Stated task ▸
Can you repeat the data between the lines holding "This screenshot has width=330, height=246." and "pos(671,376)", inclusive, with the pictures left out?

Rows ▸
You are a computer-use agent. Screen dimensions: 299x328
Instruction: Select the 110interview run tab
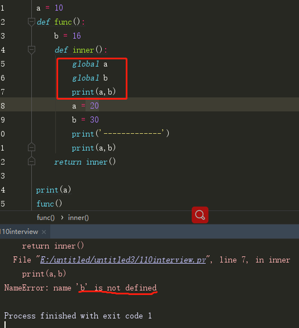[19, 232]
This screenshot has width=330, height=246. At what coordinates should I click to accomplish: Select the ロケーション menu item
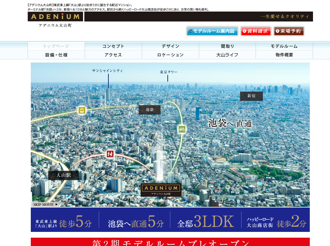point(170,55)
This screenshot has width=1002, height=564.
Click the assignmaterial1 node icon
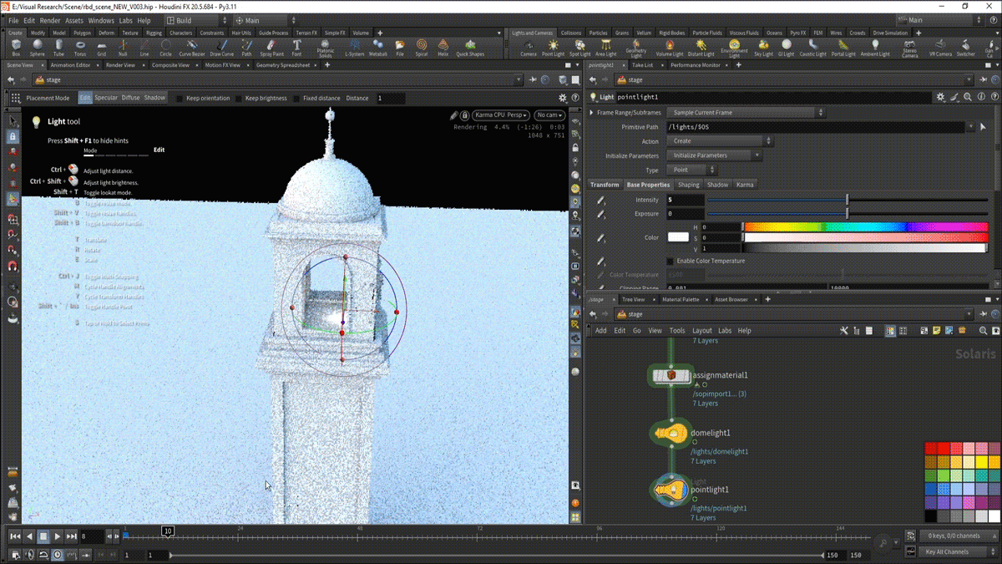pos(671,376)
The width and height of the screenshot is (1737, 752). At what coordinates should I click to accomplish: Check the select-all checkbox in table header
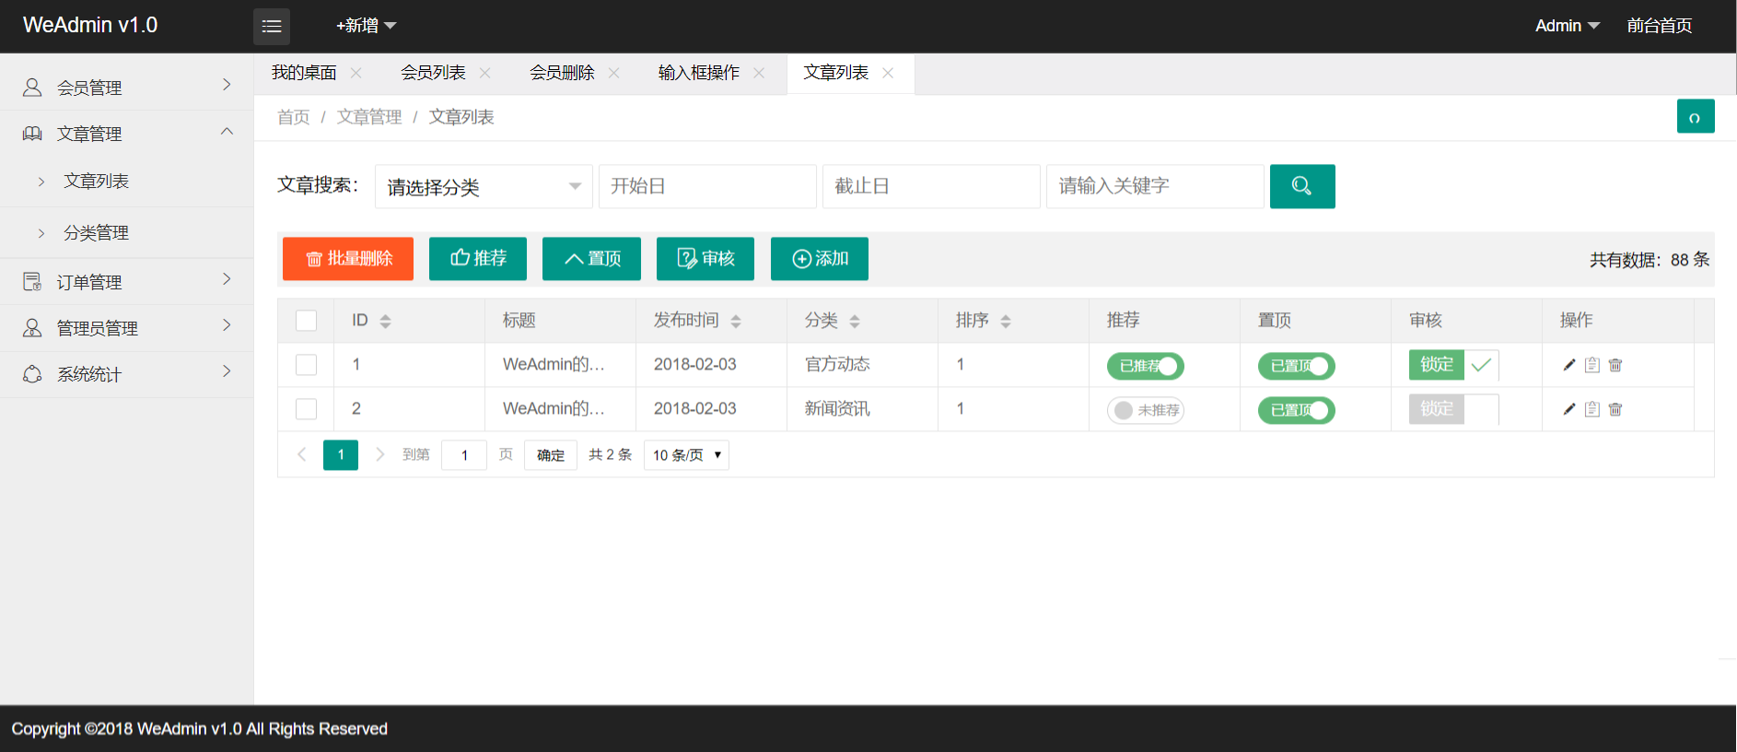[306, 321]
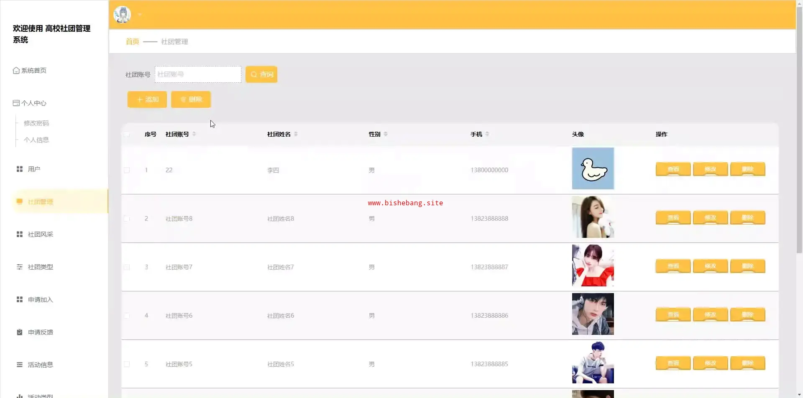Viewport: 803px width, 398px height.
Task: Sort the table by 社团账号 column
Action: point(194,134)
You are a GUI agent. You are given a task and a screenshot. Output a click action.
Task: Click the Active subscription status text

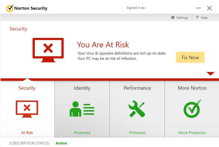click(61, 143)
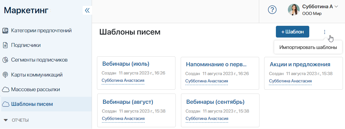Click the user profile avatar photo
The width and height of the screenshot is (345, 129).
[x=294, y=10]
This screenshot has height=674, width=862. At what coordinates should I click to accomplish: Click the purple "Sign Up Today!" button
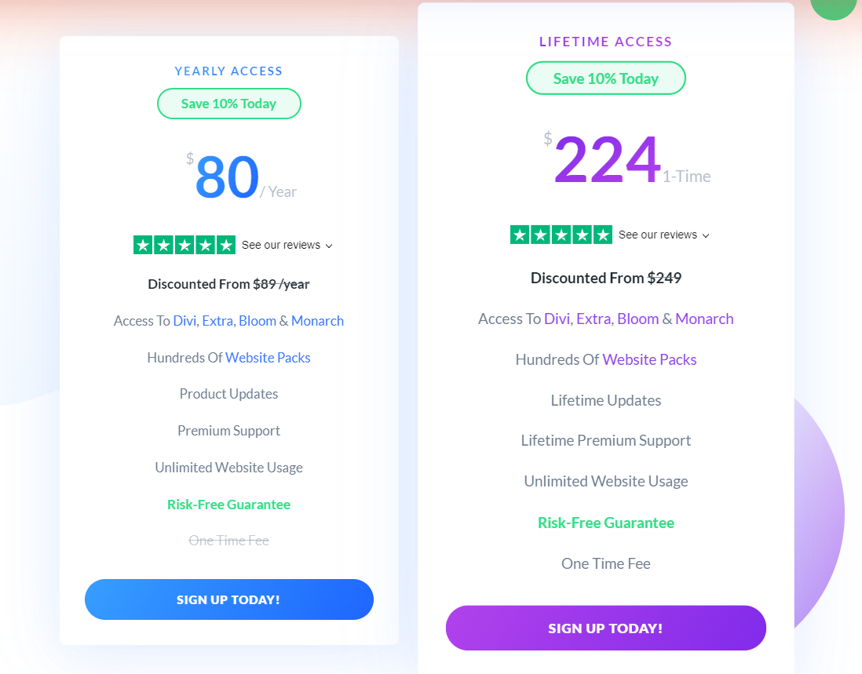pyautogui.click(x=605, y=628)

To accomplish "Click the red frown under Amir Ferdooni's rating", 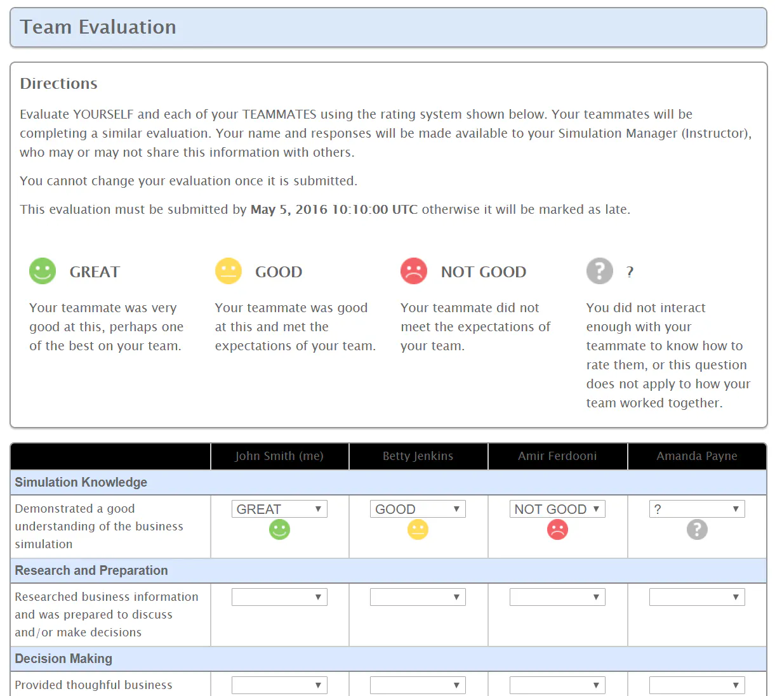I will pyautogui.click(x=557, y=529).
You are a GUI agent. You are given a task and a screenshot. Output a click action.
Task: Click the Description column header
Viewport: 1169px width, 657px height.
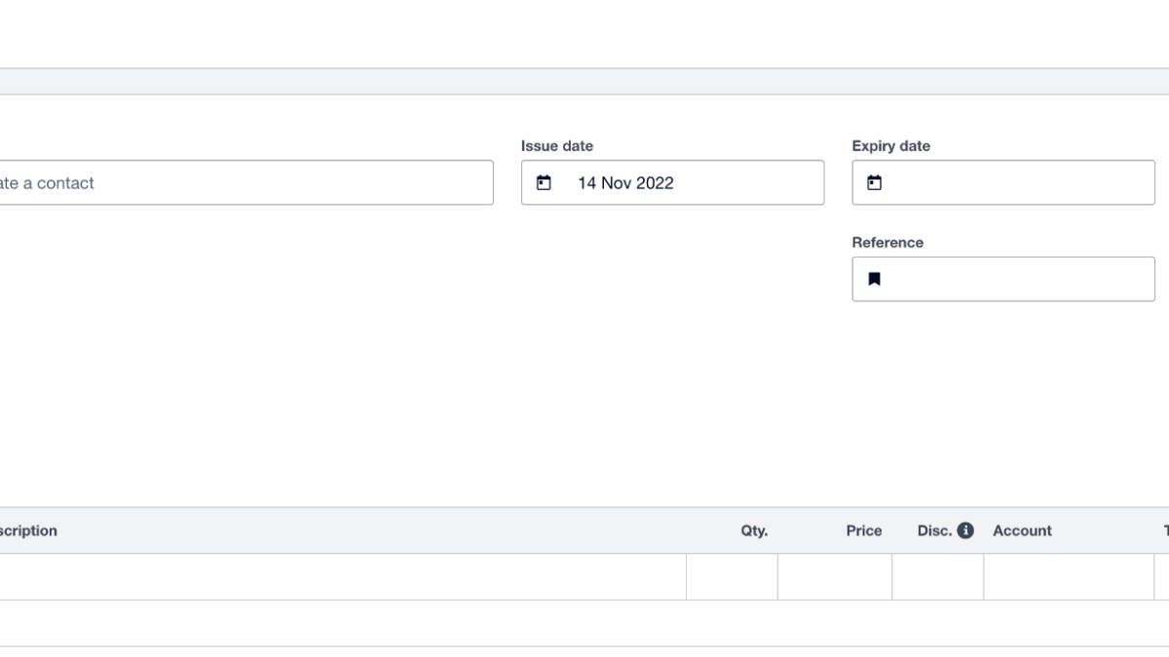click(x=29, y=530)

The reply ▸
This screenshot has width=330, height=246. At what coordinates should I click to accomplish: Select the ロケーション menu item
point(170,55)
This screenshot has width=1002, height=564.
Click the assignmaterial1 node icon
pos(671,376)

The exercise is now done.